Kemarin sore (14/1), di hari yang sama setelah saya mendengar berita duka tentang wafatnya Syekh Ali Saleh Mohammed Ali Jaber atau yang kita kenal dengan nama Syekh Ali Jaber, secara tak sengaja saya mendapatkan rekaman ceramah beliau yang diputar pada salah satu radio lokal.
Dalam isi ceramahnya itu, beliau menyampaikan materi tentang motivasi membaca Al-Qur`an. Diantara penjelasan yang beliau terangkan adalah tentang keutamaan membaca Al-Qur`an dengan mengutip salah satu hadits Baginda Nabi Muhammad SAW:
Iqra`u Al-Qur`aana fa innahu ya`ti yaum al-qiyaamati syafii'an li ashhaabihi. Bacalah Al-Qur`an, karena sesungguhnya ia (Al-Qur`an) akan datang pada saat hari kiamat kelak sebagai penyelamat bagi para sahabatnya.
Saya serasa mendapat pengetahuan baru dari beliau ketika beliau menyitir pesan Baginda Rasul ini, khususnya penjelasan beliau tentang tersematnya kata 'ashhaabihi' (sahabat-sahabat Al-Qur`an).
Menurut penuturan beliau, kata 'ashhaab' (sahabat) tersebut merupakan pilihan diksi yang menarik jika dibandingkan dengan kata pembukanya, yakni 'iqra`u' (bacalah).

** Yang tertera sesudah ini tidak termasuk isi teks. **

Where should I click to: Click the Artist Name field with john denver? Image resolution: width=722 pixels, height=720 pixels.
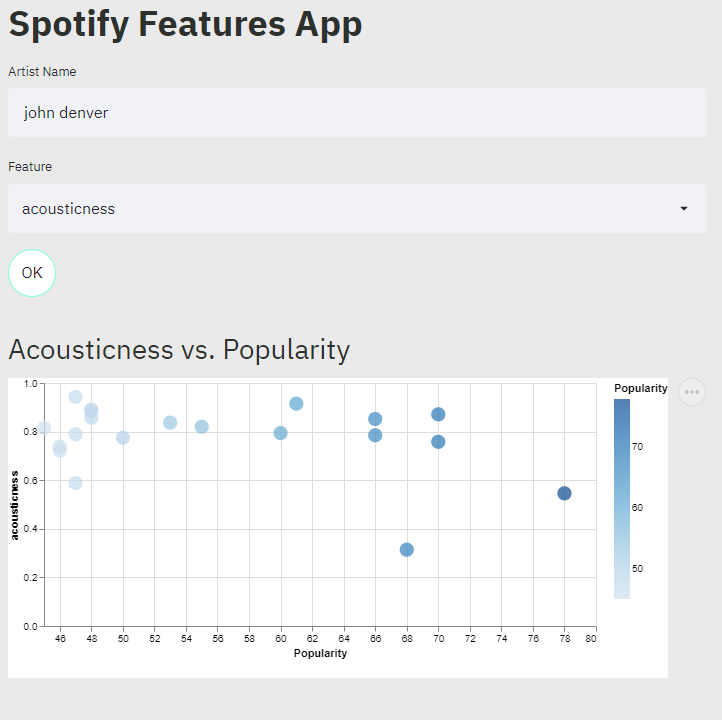[356, 113]
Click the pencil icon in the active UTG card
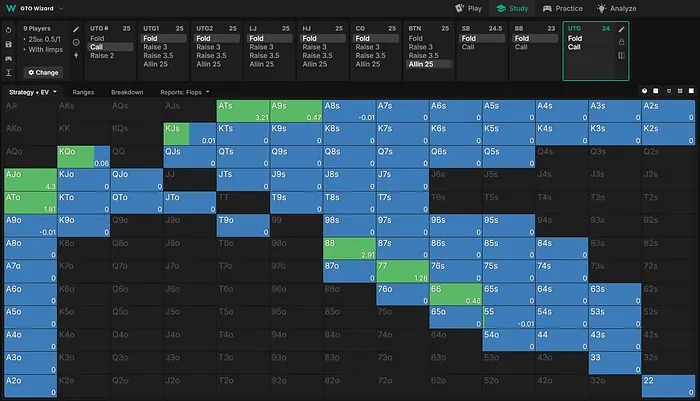 click(622, 30)
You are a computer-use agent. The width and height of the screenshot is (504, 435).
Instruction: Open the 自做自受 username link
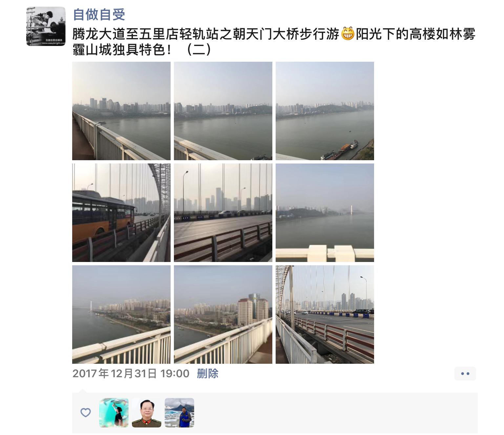click(99, 14)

Seharusnya, jika menggunakan kata yang sepadan dengan kata yang awal tadi (iqra`u), maka yang digunakan bukanlah kata ashabihi (sahabatnya), melainkan qurraa`ihi (pembacanya).
Kemudian, jika dirangkaikan arti dari kalimat itu seluruhnya bisa saja ia akan berarti: Bacalah Al-Qur`an karena sesungguhnya ia akan datang pada hari kiamat kelak sebagai penyelamat bagi para pembacanya (Iqra`u Al-Qur`ana fa innahu ya`ti yaum al-qiyaamati syafii'an li qurraa`ihi).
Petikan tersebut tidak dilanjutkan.